— START Records supplied —

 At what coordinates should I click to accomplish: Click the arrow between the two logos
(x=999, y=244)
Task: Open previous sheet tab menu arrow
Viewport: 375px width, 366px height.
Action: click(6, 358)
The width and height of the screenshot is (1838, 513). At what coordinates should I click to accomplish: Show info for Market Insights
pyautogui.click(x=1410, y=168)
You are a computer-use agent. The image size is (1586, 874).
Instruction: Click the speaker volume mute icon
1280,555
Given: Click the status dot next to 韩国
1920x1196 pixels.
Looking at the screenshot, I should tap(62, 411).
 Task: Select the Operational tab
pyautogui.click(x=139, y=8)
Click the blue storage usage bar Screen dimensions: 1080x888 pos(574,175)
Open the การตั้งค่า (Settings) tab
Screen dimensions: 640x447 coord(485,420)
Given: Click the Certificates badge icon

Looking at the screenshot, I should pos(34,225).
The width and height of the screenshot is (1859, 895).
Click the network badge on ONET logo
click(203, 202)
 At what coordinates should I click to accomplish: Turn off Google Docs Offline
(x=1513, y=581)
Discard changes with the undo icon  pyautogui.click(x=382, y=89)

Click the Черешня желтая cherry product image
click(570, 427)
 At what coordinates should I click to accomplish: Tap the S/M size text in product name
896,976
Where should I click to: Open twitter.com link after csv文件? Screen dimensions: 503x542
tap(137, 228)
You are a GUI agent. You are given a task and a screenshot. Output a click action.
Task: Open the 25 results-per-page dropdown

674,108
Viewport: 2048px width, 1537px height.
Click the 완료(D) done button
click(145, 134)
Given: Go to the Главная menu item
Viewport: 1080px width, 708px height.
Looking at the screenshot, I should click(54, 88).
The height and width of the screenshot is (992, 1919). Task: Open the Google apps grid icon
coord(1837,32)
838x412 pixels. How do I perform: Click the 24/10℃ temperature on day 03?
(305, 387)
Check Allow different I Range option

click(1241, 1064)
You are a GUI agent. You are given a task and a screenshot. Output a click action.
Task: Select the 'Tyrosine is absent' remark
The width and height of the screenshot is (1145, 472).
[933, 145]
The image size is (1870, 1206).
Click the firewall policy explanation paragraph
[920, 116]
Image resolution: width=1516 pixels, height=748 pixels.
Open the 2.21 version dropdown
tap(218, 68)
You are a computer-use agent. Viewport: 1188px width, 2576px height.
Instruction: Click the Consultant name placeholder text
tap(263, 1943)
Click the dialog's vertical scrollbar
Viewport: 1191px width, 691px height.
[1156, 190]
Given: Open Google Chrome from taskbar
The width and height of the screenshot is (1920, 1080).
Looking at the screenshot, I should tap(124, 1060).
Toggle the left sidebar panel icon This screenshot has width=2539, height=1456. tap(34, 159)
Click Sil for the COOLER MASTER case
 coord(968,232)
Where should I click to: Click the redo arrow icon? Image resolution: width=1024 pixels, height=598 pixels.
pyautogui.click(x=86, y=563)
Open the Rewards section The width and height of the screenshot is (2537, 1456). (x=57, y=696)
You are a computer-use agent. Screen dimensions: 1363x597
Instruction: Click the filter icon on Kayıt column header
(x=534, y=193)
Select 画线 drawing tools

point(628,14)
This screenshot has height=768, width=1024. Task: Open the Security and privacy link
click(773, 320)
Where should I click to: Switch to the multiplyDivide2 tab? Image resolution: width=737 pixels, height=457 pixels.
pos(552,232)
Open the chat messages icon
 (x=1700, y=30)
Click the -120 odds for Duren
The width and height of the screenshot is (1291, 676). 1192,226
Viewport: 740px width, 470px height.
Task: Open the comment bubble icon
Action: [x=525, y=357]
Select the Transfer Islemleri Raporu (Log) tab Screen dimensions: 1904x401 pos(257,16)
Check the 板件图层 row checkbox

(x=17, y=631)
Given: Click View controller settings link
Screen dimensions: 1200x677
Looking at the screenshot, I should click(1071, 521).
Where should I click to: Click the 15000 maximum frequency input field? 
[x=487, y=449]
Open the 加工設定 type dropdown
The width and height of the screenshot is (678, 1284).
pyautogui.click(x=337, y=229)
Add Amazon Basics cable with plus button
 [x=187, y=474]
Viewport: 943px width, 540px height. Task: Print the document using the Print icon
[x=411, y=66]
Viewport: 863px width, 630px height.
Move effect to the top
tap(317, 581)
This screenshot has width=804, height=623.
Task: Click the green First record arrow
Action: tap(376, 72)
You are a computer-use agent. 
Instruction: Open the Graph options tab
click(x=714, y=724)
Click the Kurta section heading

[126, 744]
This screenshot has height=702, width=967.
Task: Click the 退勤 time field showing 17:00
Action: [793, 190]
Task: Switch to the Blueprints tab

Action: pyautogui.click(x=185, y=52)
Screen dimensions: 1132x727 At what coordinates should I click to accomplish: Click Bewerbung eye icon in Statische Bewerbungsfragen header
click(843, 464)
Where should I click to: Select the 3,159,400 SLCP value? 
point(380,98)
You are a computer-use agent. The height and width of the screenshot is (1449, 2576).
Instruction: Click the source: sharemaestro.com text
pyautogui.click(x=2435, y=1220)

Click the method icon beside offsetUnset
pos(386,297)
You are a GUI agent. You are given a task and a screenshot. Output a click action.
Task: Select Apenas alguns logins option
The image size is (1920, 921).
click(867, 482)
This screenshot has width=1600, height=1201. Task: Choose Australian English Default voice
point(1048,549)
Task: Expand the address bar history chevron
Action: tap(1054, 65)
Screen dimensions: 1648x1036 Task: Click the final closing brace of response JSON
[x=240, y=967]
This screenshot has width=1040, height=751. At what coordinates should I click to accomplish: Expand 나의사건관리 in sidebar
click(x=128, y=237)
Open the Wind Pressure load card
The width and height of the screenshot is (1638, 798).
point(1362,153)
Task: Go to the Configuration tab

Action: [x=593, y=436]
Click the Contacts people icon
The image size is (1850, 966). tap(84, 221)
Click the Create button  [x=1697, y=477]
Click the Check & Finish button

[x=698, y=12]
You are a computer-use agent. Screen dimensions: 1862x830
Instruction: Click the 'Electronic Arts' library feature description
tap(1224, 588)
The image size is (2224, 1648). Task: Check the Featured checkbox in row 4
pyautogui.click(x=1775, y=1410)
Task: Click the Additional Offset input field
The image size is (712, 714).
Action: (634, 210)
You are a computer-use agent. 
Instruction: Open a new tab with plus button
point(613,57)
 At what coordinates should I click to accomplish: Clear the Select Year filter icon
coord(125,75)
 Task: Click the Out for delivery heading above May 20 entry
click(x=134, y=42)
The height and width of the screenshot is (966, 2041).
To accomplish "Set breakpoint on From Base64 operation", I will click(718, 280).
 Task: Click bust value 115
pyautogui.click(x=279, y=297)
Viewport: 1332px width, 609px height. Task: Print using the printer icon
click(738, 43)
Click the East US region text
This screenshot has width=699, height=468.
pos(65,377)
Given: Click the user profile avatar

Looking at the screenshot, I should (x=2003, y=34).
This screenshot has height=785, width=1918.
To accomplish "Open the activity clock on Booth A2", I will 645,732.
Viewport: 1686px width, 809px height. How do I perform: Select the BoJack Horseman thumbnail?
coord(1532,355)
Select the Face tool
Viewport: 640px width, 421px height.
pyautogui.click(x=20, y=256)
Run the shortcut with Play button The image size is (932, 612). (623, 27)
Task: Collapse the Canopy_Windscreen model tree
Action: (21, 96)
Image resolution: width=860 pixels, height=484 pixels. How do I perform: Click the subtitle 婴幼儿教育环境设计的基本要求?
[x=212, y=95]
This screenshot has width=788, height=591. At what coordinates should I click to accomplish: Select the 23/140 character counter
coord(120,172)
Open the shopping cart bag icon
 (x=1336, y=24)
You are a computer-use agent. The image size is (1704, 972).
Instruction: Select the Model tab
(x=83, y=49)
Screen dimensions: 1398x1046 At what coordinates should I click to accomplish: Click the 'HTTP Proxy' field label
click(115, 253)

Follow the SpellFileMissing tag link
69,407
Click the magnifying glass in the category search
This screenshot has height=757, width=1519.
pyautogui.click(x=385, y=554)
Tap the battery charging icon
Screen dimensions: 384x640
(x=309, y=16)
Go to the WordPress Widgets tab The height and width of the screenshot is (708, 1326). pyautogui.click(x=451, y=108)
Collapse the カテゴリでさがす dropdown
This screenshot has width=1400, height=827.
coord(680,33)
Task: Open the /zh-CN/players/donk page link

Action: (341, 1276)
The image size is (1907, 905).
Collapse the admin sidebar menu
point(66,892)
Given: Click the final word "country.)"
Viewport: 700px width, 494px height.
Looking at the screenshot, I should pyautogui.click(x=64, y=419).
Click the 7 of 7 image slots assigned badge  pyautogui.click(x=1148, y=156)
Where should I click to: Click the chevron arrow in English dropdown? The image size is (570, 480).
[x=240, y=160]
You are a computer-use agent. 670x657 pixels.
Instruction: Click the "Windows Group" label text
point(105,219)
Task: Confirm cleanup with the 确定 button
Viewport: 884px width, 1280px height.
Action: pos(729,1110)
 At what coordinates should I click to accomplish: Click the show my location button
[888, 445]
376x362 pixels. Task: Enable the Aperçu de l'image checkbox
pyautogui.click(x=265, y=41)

— END Records supplied —

◆ Required work: Reproduce the data above from the line with "Viewport: 2048px width, 1537px height." up to and including the line with "click(773, 320)".

◆ Solution to the problem:
Viewport: 2048px width, 1537px height.
Click the 완료(D) done button
click(145, 134)
Given: Go to the Главная menu item
Viewport: 1080px width, 708px height.
Looking at the screenshot, I should click(54, 88).
The height and width of the screenshot is (992, 1919). Task: Open the Google apps grid icon
coord(1837,32)
838x412 pixels. How do I perform: Click the 24/10℃ temperature on day 03?
(305, 387)
Check Allow different I Range option

click(1241, 1064)
You are a GUI agent. You are given a task and a screenshot. Output a click action.
Task: Select the 'Tyrosine is absent' remark
The width and height of the screenshot is (1145, 472).
[933, 145]
The image size is (1870, 1206).
Click the firewall policy explanation paragraph
[920, 116]
Image resolution: width=1516 pixels, height=748 pixels.
Open the 2.21 version dropdown
tap(218, 68)
You are a computer-use agent. Viewport: 1188px width, 2576px height.
Instruction: Click the Consultant name placeholder text
tap(263, 1943)
Click the dialog's vertical scrollbar
Viewport: 1191px width, 691px height.
[1156, 190]
Given: Open Google Chrome from taskbar
The width and height of the screenshot is (1920, 1080).
Looking at the screenshot, I should tap(124, 1060).
Toggle the left sidebar panel icon This screenshot has width=2539, height=1456. tap(34, 159)
Click Sil for the COOLER MASTER case
 coord(968,232)
Where should I click to: Click the redo arrow icon? Image resolution: width=1024 pixels, height=598 pixels.
pyautogui.click(x=86, y=563)
Open the Rewards section The width and height of the screenshot is (2537, 1456). (x=57, y=696)
You are a computer-use agent. Screen dimensions: 1363x597
Instruction: Click the filter icon on Kayıt column header
(x=534, y=193)
Select 画线 drawing tools

point(628,14)
This screenshot has height=768, width=1024. Task: Open the Security and privacy link
click(773, 320)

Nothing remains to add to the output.